Input data:

——————————

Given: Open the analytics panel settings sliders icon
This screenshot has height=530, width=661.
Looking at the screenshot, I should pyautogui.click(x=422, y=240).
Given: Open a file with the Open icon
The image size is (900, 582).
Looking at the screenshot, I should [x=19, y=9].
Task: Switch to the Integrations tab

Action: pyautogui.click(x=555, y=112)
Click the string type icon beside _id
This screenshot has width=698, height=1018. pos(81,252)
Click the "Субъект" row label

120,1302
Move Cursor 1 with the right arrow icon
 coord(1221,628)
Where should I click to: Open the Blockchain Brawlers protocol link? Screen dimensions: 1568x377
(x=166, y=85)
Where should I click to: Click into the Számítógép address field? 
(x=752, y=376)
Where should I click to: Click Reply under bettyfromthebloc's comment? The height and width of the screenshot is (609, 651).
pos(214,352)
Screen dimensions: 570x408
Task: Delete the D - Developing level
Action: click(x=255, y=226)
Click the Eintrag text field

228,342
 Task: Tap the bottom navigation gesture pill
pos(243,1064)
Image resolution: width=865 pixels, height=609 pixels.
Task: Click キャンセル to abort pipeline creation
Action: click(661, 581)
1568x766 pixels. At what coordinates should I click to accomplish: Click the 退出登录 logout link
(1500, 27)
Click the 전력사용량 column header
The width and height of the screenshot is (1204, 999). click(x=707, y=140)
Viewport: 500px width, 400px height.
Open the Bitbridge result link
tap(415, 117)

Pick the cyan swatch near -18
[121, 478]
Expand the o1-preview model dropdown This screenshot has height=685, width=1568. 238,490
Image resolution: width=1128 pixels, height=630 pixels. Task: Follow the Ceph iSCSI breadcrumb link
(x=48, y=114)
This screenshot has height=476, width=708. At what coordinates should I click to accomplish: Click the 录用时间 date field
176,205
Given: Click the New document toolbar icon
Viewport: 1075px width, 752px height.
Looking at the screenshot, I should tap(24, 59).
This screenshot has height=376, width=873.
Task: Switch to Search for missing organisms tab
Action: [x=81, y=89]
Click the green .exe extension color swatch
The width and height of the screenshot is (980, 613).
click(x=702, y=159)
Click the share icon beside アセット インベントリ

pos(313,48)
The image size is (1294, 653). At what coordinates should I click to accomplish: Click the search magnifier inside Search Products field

——————————

Aim of the task:
Transcribe each entry above exactly as it reads.

Response area:
Given: Open the analytics panel settings sliders icon
This screenshot has height=530, width=661.
Looking at the screenshot, I should pyautogui.click(x=422, y=240).
Given: Open a file with the Open icon
The image size is (900, 582).
Looking at the screenshot, I should [x=19, y=9].
Task: Switch to the Integrations tab

Action: pyautogui.click(x=555, y=112)
Click the string type icon beside _id
This screenshot has width=698, height=1018. pos(81,252)
Click the "Субъект" row label

120,1302
Move Cursor 1 with the right arrow icon
 coord(1221,628)
Where should I click to: Open the Blockchain Brawlers protocol link? Screen dimensions: 1568x377
(x=166, y=85)
Where should I click to: Click into the Számítógép address field? 
(x=752, y=376)
Where should I click to: Click Reply under bettyfromthebloc's comment? The height and width of the screenshot is (609, 651).
pos(214,352)
Screen dimensions: 570x408
Task: Delete the D - Developing level
Action: click(x=255, y=226)
Click the Eintrag text field

228,342
 Task: Tap the bottom navigation gesture pill
pos(243,1064)
Image resolution: width=865 pixels, height=609 pixels.
Task: Click キャンセル to abort pipeline creation
Action: click(661, 581)
1568x766 pixels. At what coordinates should I click to accomplish: Click the 退出登录 logout link
(1500, 27)
Click the 전력사용량 column header
The width and height of the screenshot is (1204, 999). click(x=707, y=140)
Viewport: 500px width, 400px height.
Open the Bitbridge result link
tap(415, 117)

Pick the cyan swatch near -18
[121, 478]
Expand the o1-preview model dropdown This screenshot has height=685, width=1568. 238,490
Image resolution: width=1128 pixels, height=630 pixels. Task: Follow the Ceph iSCSI breadcrumb link
(x=48, y=114)
This screenshot has height=476, width=708. At what coordinates should I click to accomplish: Click the 录用时间 date field
176,205
Given: Click the New document toolbar icon
Viewport: 1075px width, 752px height.
Looking at the screenshot, I should tap(24, 59).
This screenshot has height=376, width=873.
Task: Switch to Search for missing organisms tab
Action: [x=81, y=89]
Click the green .exe extension color swatch
The width and height of the screenshot is (980, 613).
click(x=702, y=159)
Click the share icon beside アセット インベントリ

pos(313,48)
The image size is (1294, 653). At what coordinates should I click to accomplish: Click the search magnifier inside Search Products field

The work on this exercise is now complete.